**Required task 1:**
Extract the part of the No Gun Ri news excerpt that opens with the words containing "Another veteran who" and closes with "out of context.", copying it word for word.
** Start of Extract **
Defense Department officials told The New York Times last week that they
had confirmed the central element of the report, that United States
troops had fired on unarmed civilians, killing hundreds. But on the
crucial question of whether the troops were acting under orders, the
evidence provided in the dueling journalistic accounts is both ambiguous
and contradictory.
Under the headline "Doubts about a Korean 'Massacre,' " a U.S. News
reporter, Joseph L. Galloway, wrote, "There is little doubt that
something terrible happened there." The article offered evidence from
military documents that indicated that three witnesses quoted by The
Associated Press -- Edward Daily, Delos Flint and Eugene Hesselman --
were not at the scene at No Gun Ri at the time.
The Associated Press rebuttal reported that the magazine, in its
suggestion about Mr. Flint, relied on a "war diary" written days later
at the regimental level and ignored a "morning report" filed daily from
the front. The morning report, indicating the location and status of
G.I.'s, indicates that Mr. Flint was wounded on July 26, the day of the
reported shooting, and could have been there to witness it.
The executive editor of the magazine, Brian Duffy, said last night, "We
should have cited the morning report that said he was wounded on the
26th, and on our part it was an oversight."
Another veteran who served in one of the units said to be involved in
the killings, gave conflicting accounts to the reporters for The
Associated Press and Mr. Galloway, The A.P. released the full text of
his remarks to them yesterday.
The text indicates that when the veteran, Herman Patterson, said, "It
was just wholesale slaughter," he was speaking of the events at No Gun
Ri, not another battle. Mr. Patterson told U.S. News that those remarks
were taken out of context.
** End of Extract **
** Start of Data listing **
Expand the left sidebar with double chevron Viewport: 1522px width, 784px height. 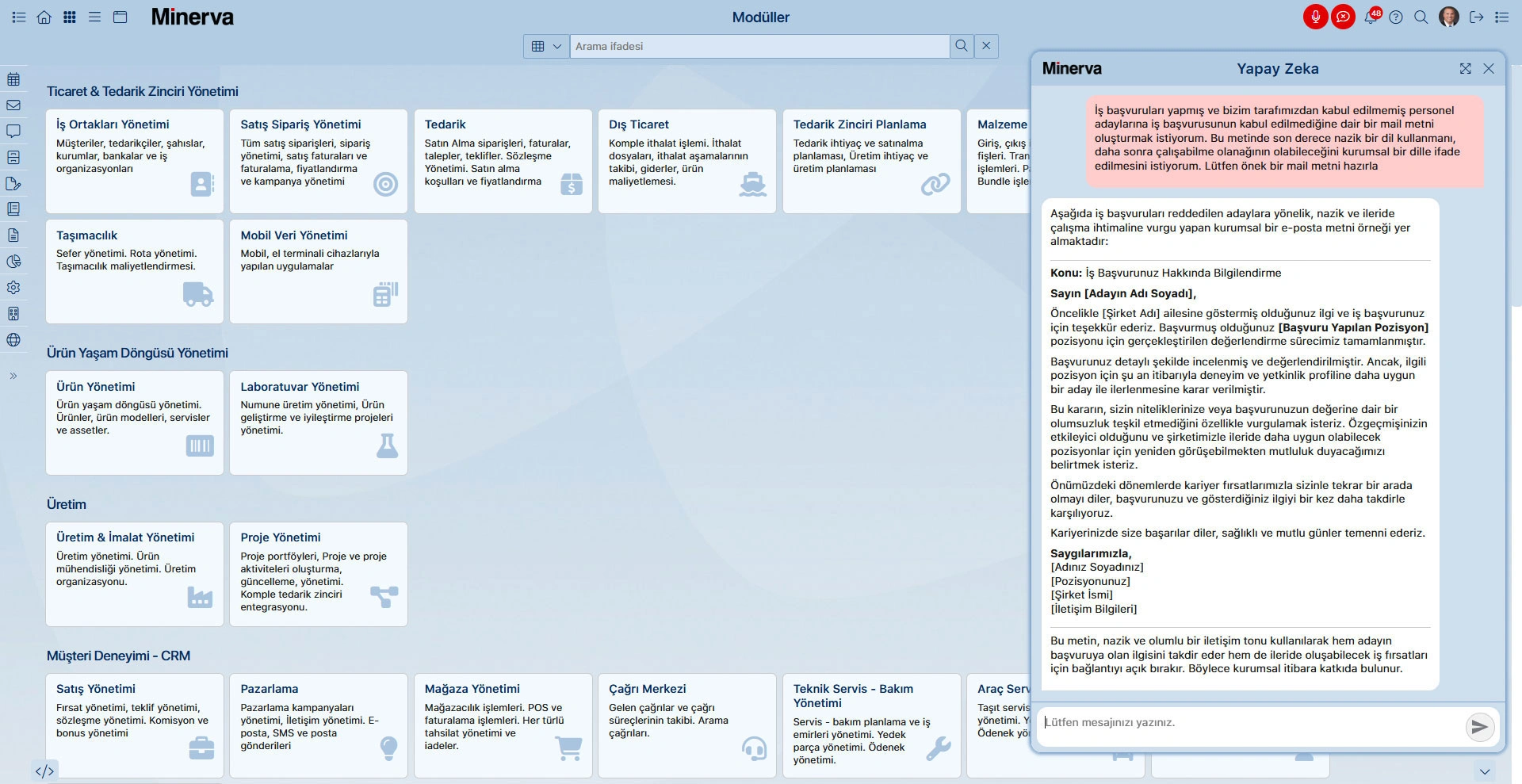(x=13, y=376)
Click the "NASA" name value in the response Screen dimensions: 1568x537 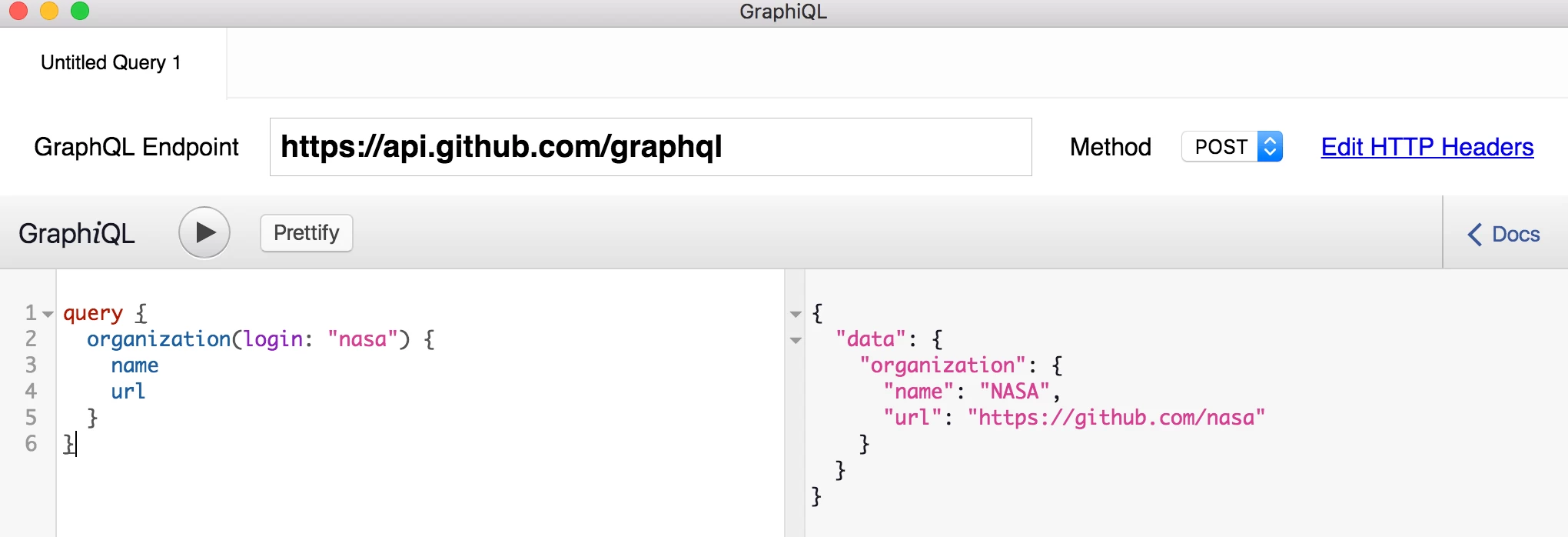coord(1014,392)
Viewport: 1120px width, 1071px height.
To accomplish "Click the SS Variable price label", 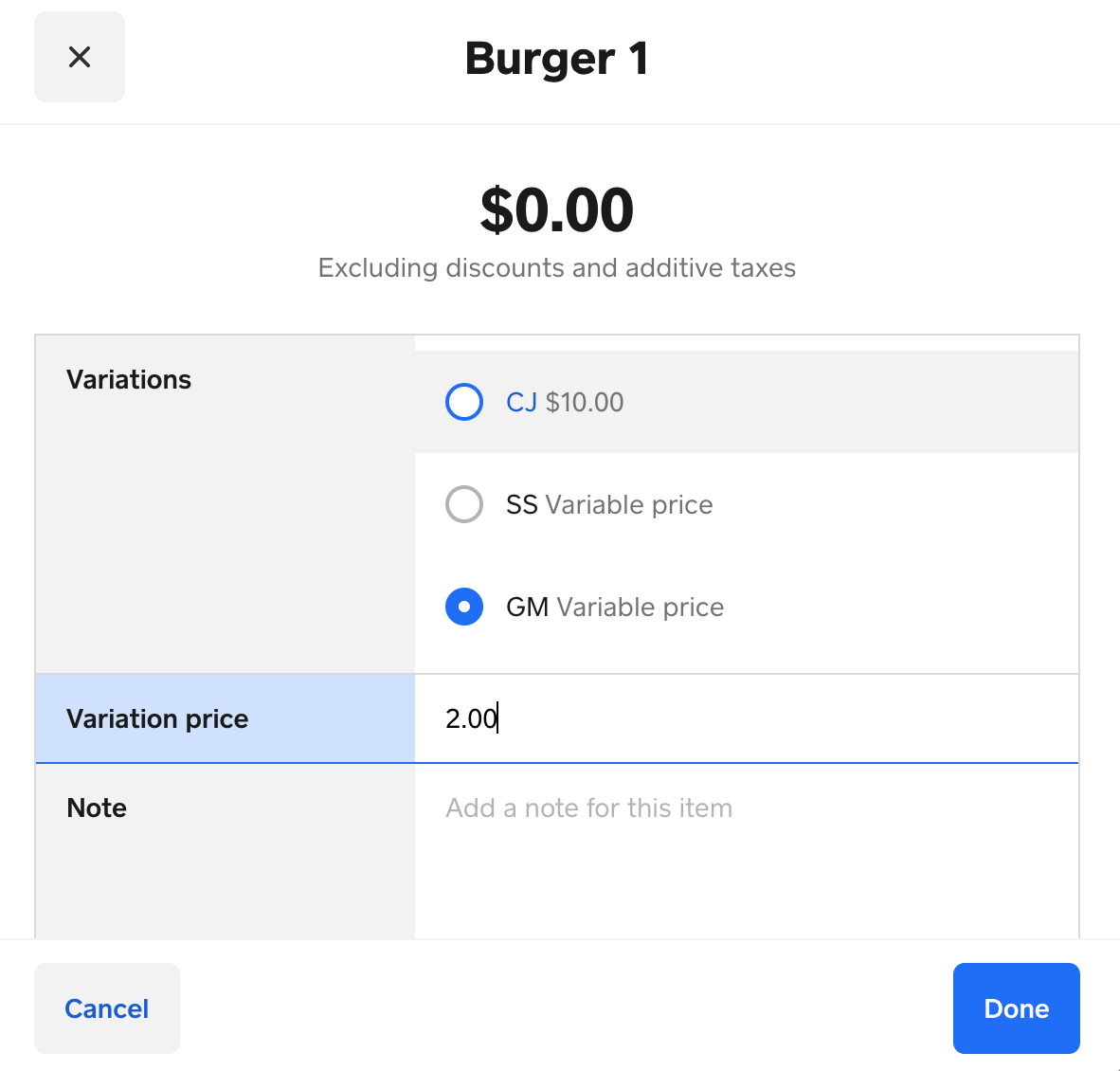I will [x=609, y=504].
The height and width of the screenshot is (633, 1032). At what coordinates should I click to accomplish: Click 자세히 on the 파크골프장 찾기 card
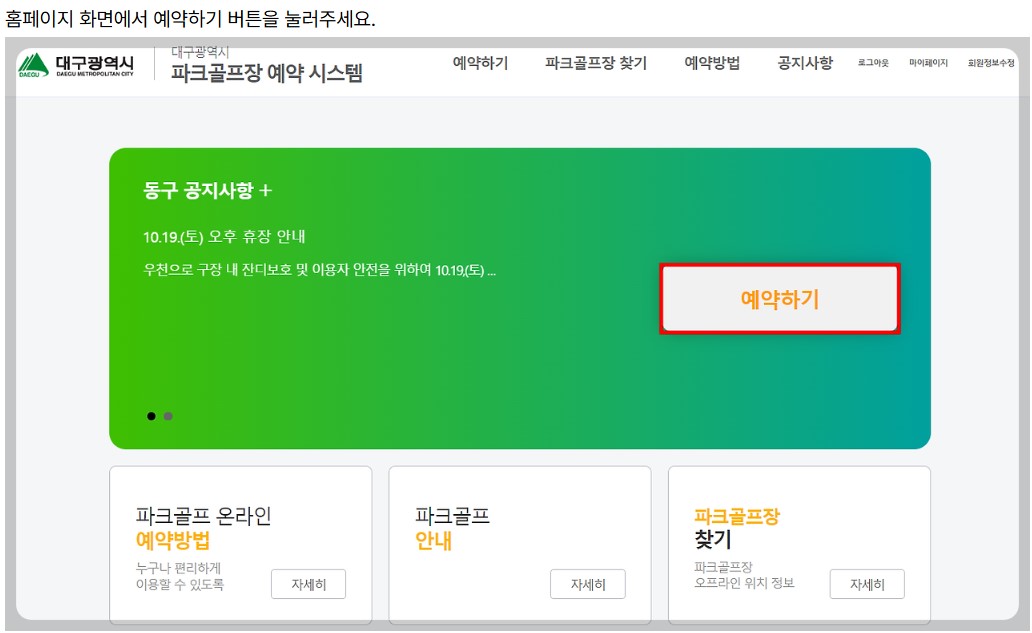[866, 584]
** End of Data listing **
** Start of Data listing **
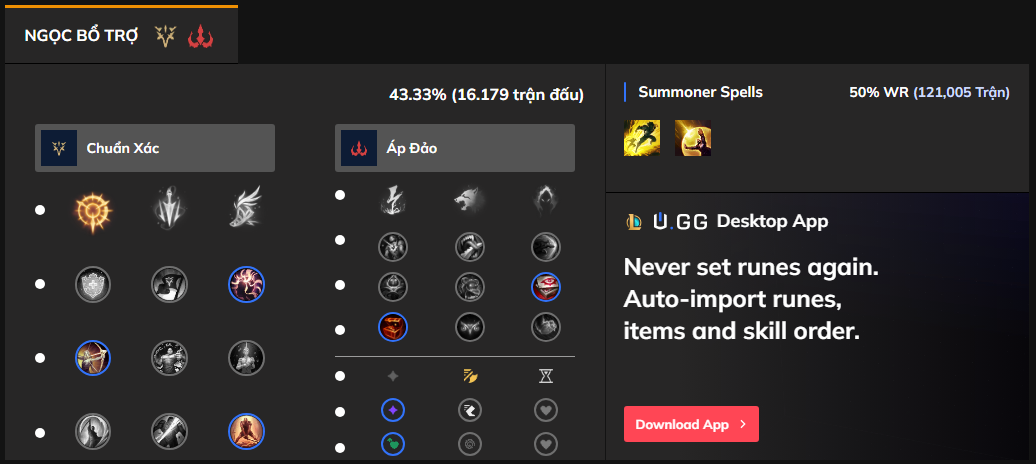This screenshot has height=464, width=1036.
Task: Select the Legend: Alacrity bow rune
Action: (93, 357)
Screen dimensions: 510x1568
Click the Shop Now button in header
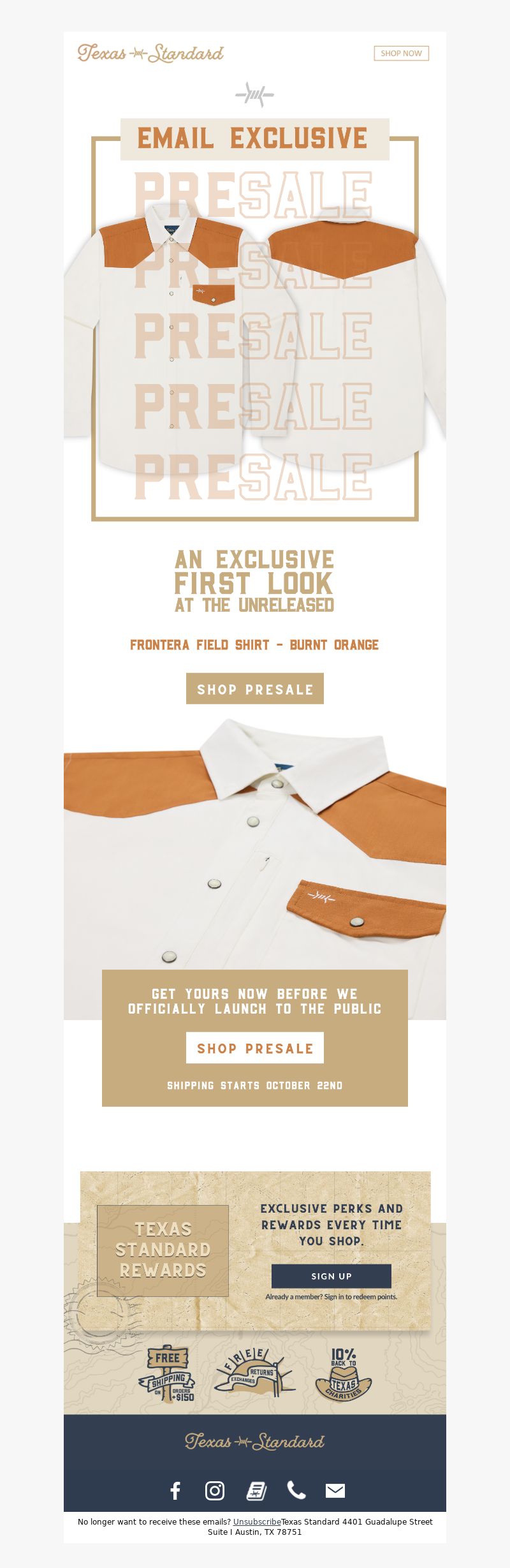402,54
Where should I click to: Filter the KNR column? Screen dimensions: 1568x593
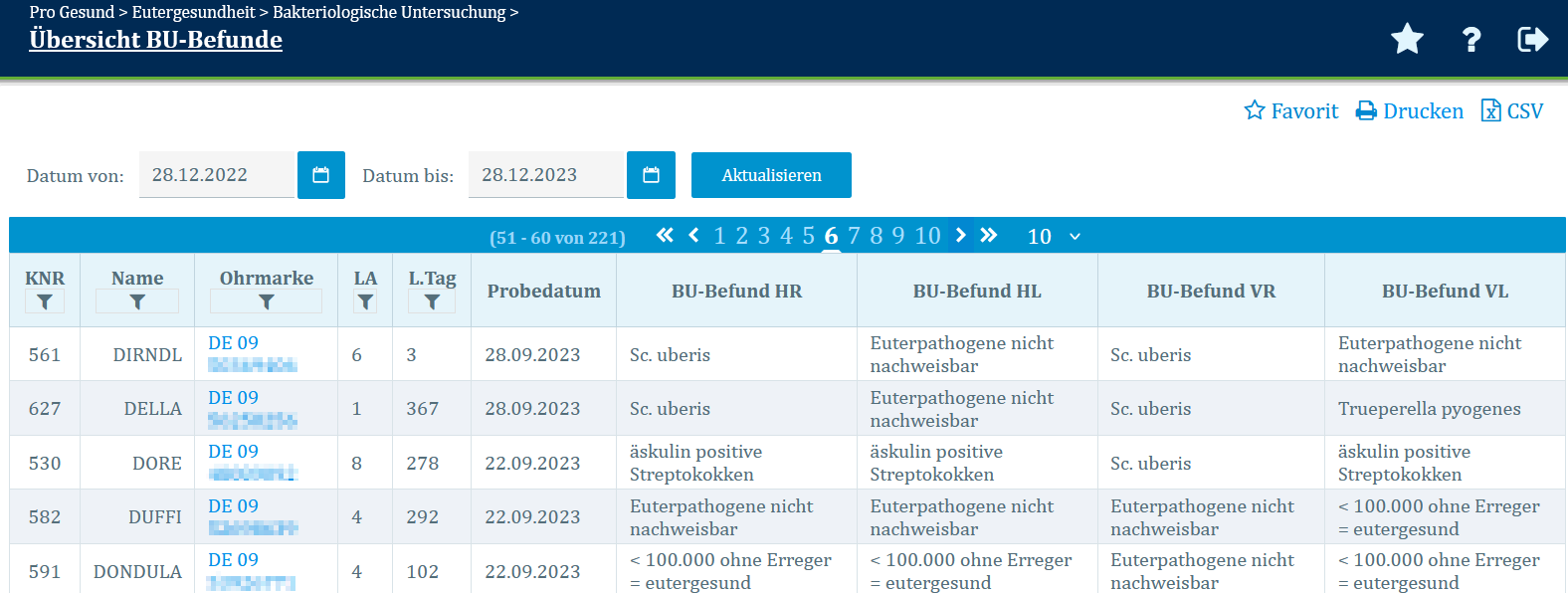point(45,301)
** End of Data listing **
**Required task 2:**
In the entries, switch "column" to "header" in the part that opens with the line containing "Where should I" and closes with the line containing "point(45,301)", keeping everything else the same. Return only those lines, and leave the pictures out.

**Full answer 1:**
Another veteran who served in one of the units said to be involved in
the killings, gave conflicting accounts to the reporters for The
Associated Press and Mr. Galloway, The A.P. released the full text of
his remarks to them yesterday.
The text indicates that when the veteran, Herman Patterson, said, "It
was just wholesale slaughter," he was speaking of the events at No Gun
Ri, not another battle. Mr. Patterson told U.S. News that those remarks
were taken out of context.

**Full answer 2:**
Where should I click to: Filter the KNR header? Screen dimensions: 1568x593
point(45,301)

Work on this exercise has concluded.